Interstellar comet 3I/Atlas will make its closest (and harmless) pass by Earth on Friday at about 170 million miles. The object, only the third confirmed interstellar visitor, currently lies in the constellation Leo and appears as a faint green smudge visible with modest telescopes. NASA, ESA and 21 countries are using the event for a coordinated planetary-defence exercise led by the International Asteroid Warning Network.
Interstellar Comet 3I/Atlas Makes Close, Harmless Pass — Amateur Astronomers Urged To Look Up

An interstellar comet designated 3I/Atlas will make its closest approach to Earth on Friday, passing at a safe distance of about 170 million miles. Although it poses no threat, the fly-by is a rare chance for observers and researchers to study material from beyond our Solar System and to run a multinational planetary-defence exercise.
What Observers Can Expect
3I/Atlas currently lies in the constellation Leo. It cannot be seen with the naked eye, but observers using modest amateur telescopes should be able to spot a faint, green-tinged smudge in the night sky as it moves. The object has brightened somewhat as it approached, but it remains roughly 100 times too faint for unaided human vision and will continue to fade as it recedes from the Sun.
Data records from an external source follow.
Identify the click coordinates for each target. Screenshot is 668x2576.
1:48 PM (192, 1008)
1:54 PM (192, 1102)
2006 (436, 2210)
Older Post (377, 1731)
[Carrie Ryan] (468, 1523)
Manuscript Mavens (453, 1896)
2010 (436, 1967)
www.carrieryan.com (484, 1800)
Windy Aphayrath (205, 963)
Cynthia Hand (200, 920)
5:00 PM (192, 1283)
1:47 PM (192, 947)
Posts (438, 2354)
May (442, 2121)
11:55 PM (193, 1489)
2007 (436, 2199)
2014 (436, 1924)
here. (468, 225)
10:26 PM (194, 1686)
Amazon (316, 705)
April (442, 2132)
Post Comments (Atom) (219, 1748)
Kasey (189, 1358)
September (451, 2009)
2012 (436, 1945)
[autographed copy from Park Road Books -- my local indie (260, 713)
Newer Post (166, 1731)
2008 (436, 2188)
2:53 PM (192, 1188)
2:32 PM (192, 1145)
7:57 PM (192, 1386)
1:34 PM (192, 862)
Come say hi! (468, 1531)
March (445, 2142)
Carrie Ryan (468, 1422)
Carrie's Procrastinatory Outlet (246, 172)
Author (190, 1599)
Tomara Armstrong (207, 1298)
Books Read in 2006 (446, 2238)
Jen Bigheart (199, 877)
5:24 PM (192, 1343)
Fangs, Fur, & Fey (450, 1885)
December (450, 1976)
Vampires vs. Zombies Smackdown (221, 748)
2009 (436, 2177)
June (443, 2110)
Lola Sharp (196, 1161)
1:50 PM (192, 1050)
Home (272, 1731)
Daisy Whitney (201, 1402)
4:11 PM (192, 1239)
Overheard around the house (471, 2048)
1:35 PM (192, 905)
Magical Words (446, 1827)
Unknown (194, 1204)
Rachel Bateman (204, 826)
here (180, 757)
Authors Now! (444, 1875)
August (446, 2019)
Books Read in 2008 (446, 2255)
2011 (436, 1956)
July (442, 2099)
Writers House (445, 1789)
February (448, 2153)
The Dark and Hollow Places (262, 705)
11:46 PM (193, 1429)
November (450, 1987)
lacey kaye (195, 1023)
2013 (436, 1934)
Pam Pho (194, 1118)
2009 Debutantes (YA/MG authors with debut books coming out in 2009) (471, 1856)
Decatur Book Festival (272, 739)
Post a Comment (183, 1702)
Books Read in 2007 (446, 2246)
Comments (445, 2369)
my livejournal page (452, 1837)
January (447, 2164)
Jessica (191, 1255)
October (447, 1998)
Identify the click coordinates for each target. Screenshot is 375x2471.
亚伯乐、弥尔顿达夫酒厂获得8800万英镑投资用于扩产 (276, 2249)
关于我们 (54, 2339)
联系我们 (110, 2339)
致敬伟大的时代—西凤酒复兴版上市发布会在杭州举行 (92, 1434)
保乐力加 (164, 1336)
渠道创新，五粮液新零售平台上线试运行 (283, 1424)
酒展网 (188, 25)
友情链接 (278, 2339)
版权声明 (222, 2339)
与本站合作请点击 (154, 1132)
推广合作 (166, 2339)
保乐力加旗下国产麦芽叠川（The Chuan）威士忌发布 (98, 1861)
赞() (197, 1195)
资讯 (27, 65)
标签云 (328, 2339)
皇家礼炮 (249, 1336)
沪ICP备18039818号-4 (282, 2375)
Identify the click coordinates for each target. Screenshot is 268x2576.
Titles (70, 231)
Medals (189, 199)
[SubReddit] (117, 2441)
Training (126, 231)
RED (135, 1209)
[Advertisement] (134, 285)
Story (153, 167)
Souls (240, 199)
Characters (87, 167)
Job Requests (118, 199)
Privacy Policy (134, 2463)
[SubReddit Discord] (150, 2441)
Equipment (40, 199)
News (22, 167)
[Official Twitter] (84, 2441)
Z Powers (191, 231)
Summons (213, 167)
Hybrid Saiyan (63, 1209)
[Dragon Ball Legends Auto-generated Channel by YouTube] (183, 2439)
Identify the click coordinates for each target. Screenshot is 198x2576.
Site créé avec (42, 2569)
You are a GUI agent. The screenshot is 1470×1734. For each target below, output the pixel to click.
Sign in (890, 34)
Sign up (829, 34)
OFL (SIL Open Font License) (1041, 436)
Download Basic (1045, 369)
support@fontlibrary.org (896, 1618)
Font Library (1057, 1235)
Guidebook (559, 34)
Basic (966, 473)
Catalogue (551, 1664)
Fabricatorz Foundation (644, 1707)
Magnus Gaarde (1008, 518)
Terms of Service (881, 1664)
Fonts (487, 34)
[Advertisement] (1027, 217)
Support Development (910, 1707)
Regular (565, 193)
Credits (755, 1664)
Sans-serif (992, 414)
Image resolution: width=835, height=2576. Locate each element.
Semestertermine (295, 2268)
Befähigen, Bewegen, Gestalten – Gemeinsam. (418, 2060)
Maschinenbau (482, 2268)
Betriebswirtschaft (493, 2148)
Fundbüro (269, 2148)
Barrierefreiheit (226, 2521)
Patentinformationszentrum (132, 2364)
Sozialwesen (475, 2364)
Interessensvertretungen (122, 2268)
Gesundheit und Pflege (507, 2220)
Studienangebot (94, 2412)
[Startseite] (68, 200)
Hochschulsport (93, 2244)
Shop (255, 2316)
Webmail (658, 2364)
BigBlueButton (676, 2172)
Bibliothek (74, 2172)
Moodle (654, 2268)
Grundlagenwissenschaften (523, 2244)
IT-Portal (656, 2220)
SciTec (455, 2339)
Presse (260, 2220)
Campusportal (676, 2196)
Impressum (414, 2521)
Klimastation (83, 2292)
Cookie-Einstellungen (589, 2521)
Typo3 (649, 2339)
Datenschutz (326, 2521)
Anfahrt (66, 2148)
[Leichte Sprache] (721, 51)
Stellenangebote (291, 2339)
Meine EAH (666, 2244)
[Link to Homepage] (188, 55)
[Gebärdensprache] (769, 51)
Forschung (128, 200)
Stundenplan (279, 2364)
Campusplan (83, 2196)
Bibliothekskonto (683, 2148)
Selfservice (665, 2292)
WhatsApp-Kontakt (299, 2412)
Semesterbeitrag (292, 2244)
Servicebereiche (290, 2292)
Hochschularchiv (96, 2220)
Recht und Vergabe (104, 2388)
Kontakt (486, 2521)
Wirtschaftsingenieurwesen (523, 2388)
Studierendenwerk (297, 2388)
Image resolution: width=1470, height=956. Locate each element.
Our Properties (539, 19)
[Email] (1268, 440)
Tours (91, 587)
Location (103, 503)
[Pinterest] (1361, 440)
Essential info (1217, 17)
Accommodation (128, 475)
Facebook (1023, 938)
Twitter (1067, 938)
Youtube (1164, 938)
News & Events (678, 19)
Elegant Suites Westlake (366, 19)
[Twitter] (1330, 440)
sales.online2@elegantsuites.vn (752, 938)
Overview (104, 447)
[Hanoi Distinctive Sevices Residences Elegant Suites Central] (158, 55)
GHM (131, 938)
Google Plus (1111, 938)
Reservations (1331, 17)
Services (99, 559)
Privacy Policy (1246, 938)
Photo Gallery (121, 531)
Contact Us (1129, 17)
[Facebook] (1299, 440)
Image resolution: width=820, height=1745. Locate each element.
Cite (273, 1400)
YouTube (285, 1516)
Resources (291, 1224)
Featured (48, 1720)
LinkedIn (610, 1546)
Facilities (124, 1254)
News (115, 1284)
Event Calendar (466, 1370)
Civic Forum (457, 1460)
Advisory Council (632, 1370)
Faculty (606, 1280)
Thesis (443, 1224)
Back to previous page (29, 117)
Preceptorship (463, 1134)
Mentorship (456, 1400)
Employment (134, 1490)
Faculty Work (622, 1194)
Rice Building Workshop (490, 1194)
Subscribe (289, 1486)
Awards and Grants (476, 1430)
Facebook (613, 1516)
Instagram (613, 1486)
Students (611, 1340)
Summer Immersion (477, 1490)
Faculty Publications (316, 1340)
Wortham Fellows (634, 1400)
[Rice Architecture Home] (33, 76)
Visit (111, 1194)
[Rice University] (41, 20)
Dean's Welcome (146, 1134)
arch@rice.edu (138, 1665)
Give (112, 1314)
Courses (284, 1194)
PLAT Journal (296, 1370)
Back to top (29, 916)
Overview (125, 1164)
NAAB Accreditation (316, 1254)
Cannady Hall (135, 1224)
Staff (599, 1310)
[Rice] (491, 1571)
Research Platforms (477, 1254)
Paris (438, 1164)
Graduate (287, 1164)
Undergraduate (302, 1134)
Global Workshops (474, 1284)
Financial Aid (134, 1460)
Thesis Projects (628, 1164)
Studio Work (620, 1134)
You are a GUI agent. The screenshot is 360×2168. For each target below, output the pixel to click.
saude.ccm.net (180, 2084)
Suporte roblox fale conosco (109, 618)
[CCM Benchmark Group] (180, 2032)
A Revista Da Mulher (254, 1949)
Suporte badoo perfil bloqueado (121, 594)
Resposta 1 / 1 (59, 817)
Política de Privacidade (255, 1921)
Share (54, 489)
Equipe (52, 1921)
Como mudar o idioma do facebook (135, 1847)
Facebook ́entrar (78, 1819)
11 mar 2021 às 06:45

“Around the time of closest approach, it will appear just beneath the Lion’s belly,” said Dr Mark Norris, senior lecturer in astronomy at the University of Lancashire. “It won’t climb high in the sky until roughly midnight and reaches its highest point a few hours before dawn. It’s still within reach of astronomy enthusiasts with small telescopes.”
Discovery And Trajectory
The comet was discovered by the ATLAS network (Asteroid Terrestrial-impact Last Alert System), a set of four survey telescopes in Hawaii, Chile and South Africa that search for potentially hazardous asteroids. Astronomers identified 3I/Atlas as interstellar because its orbit is strongly hyperbolic — the path is far too elongated and steep to have originated inside our Solar System. Current estimates indicate the comet will travel to a point about 40% farther from the Sun than Earth before heading back out into interstellar space.
Planetary Defence Exercise
Space agencies including NASA and the European Space Agency (ESA) are among the participants in a global exercise coordinated by the International Asteroid Warning Network (IAWN). The drill, involving representatives from 21 countries, focuses on improving coordination, modelling impact probabilities, refining communications with the public, and sharpening techniques for precisely measuring the positions of comets — a challenge because comets often appear as fuzzy, extended objects in telescopes.
Why This Matters
3I/Atlas is only the third confirmed interstellar object observed in our Solar System. The first, ʻOumuamua (2017), was an elongated object whose behaviour briefly sparked intense debate; the second, 2I/Borisov (2019), was a more typical comet likely formed near a red-dwarf star. Interstellar visitors like 3I/Atlas offer one of the best short-term opportunities to sample material from other star systems without mounting an interstellar mission.
While spacecraft such as Voyager took decades to reach interstellar space and would need tens of thousands of years to reach nearby stars, astronomers hope improving detection and rapid-response technologies will make it possible to study future interstellar objects in greater detail — and perhaps even send probes to intercept them.